EXERCISE PROMPT: Can you return, word for word, the data from the line containing "Image resolution: width=1920" through the end of the data, both ends included, and nothing else?

RECORDS FOR PROCESSING:
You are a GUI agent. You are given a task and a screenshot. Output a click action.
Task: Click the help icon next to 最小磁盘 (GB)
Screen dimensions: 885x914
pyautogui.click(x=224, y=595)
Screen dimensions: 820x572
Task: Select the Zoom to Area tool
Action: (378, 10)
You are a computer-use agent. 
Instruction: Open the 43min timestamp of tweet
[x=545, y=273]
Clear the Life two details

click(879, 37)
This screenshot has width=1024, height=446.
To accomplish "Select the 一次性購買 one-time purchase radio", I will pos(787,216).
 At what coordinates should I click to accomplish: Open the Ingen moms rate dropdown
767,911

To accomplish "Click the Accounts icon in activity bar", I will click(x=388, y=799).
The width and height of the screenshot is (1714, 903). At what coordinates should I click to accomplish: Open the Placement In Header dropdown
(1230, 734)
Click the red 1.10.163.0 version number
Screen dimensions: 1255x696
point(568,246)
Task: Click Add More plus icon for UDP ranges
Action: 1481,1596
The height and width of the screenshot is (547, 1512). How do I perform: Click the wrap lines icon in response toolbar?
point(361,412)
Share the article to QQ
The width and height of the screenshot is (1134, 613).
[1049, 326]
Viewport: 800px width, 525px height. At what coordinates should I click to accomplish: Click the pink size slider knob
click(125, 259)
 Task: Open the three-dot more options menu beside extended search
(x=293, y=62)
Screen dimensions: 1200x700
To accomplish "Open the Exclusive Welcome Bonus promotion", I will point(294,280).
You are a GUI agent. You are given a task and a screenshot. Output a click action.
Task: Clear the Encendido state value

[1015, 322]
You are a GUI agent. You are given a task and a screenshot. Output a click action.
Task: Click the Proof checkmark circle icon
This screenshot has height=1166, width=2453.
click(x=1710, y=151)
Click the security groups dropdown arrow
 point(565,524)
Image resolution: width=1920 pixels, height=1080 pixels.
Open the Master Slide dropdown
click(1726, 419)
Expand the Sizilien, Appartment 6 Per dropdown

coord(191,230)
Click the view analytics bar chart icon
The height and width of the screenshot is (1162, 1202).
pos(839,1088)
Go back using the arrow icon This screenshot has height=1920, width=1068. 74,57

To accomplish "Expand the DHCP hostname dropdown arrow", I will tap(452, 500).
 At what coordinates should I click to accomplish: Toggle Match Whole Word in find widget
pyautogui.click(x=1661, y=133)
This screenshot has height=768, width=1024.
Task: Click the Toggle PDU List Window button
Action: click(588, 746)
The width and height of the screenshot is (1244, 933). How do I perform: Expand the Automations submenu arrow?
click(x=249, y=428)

RESULT OF THE TASK:
Image resolution: width=1920 pixels, height=1080 pixels.
Open the Master Slide dropdown
click(1726, 419)
Expand the Sizilien, Appartment 6 Per dropdown

coord(191,230)
Click the view analytics bar chart icon
The height and width of the screenshot is (1162, 1202).
pos(839,1088)
Go back using the arrow icon This screenshot has height=1920, width=1068. 74,57

To accomplish "Expand the DHCP hostname dropdown arrow", I will tap(452, 500).
 At what coordinates should I click to accomplish: Toggle Match Whole Word in find widget
pyautogui.click(x=1661, y=133)
This screenshot has height=768, width=1024.
Task: Click the Toggle PDU List Window button
Action: click(588, 746)
The width and height of the screenshot is (1244, 933). How do I perform: Expand the Automations submenu arrow?
click(x=249, y=428)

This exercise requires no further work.